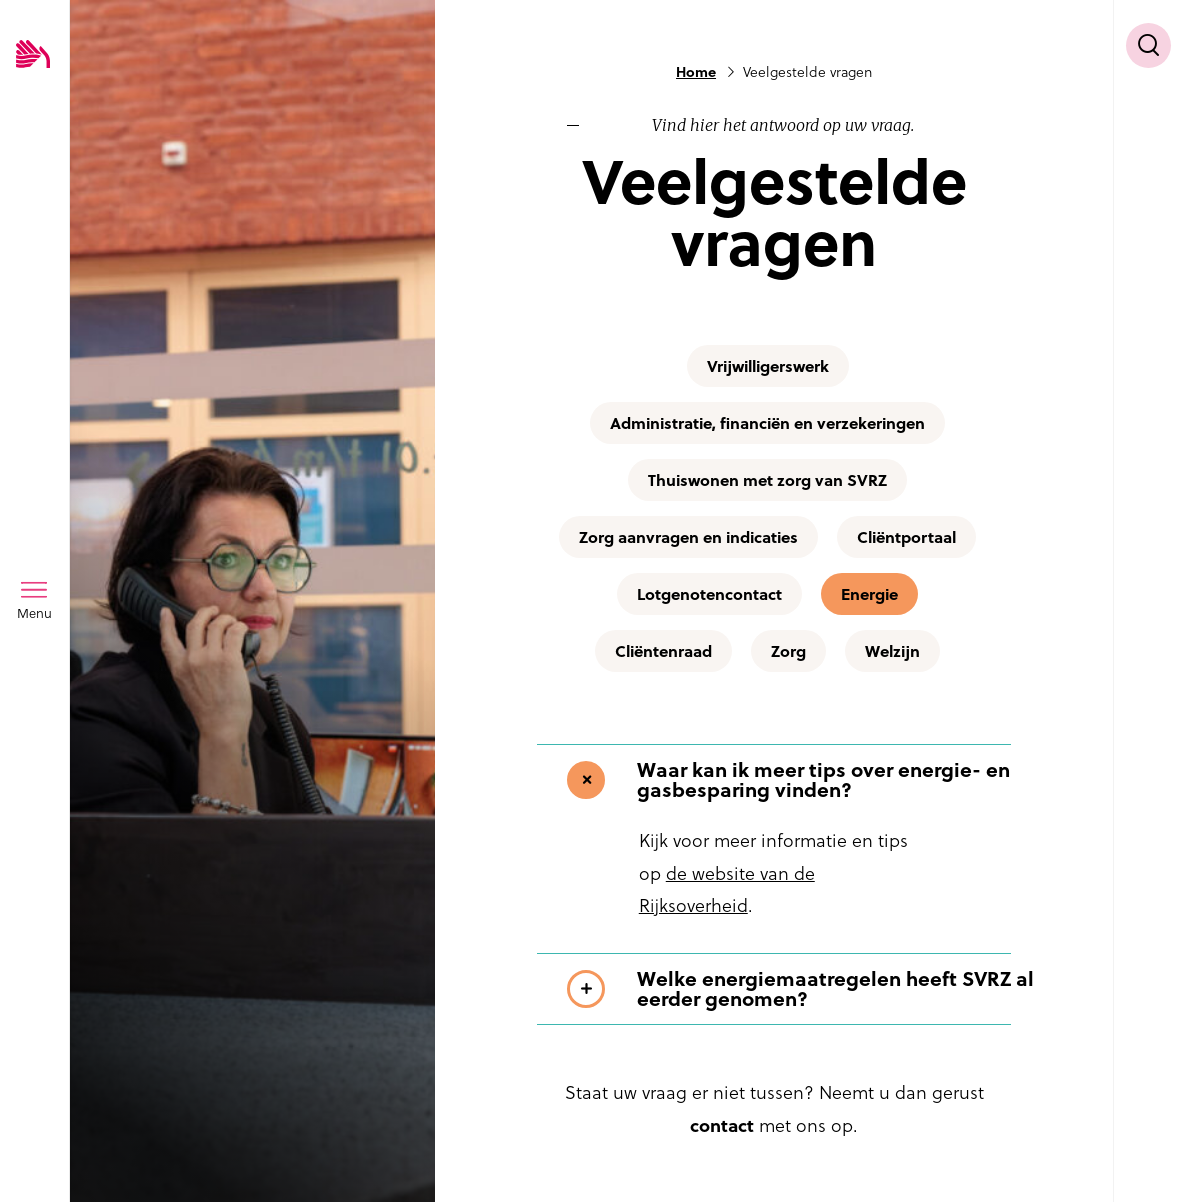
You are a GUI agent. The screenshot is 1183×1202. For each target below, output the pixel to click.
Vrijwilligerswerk (768, 366)
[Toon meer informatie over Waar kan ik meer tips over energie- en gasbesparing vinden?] (804, 780)
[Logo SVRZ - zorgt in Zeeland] (33, 55)
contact (722, 1125)
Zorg (788, 651)
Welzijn (892, 651)
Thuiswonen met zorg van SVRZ (767, 480)
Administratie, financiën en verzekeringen (767, 423)
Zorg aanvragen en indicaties (688, 537)
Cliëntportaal (906, 537)
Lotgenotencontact (709, 594)
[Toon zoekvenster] (1148, 45)
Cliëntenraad (663, 651)
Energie (869, 594)
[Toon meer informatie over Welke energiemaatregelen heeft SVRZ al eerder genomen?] (804, 989)
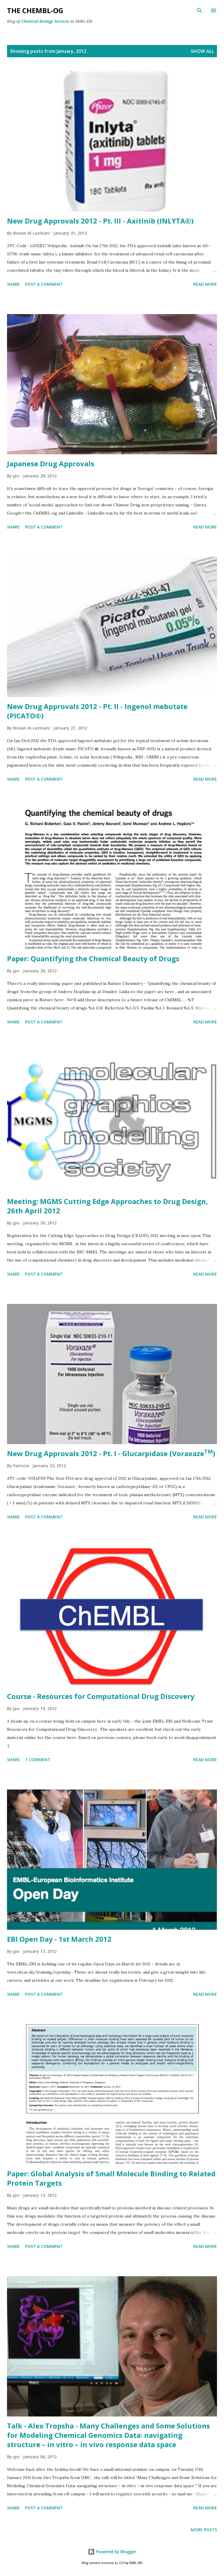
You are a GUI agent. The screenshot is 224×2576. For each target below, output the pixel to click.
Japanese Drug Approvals (50, 463)
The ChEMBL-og (35, 10)
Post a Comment (44, 284)
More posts (204, 2529)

• **Exercise description**
Take the line containing "Cliëntenraad (663, 651)" and every line after it up to the end of the data, and write them out exactly, without the pictures.

• **Expected answer**
Cliëntenraad (663, 651)
Energie (869, 594)
[Toon meer informatie over Welke energiemaatregelen heeft SVRZ al eerder genomen?] (804, 989)
You are a GUI agent. The screenshot is 224×2576. For each target below, output the pixel to click.
Japanese Drug Approvals (50, 463)
The ChEMBL-og (35, 10)
Post a Comment (44, 284)
More posts (204, 2529)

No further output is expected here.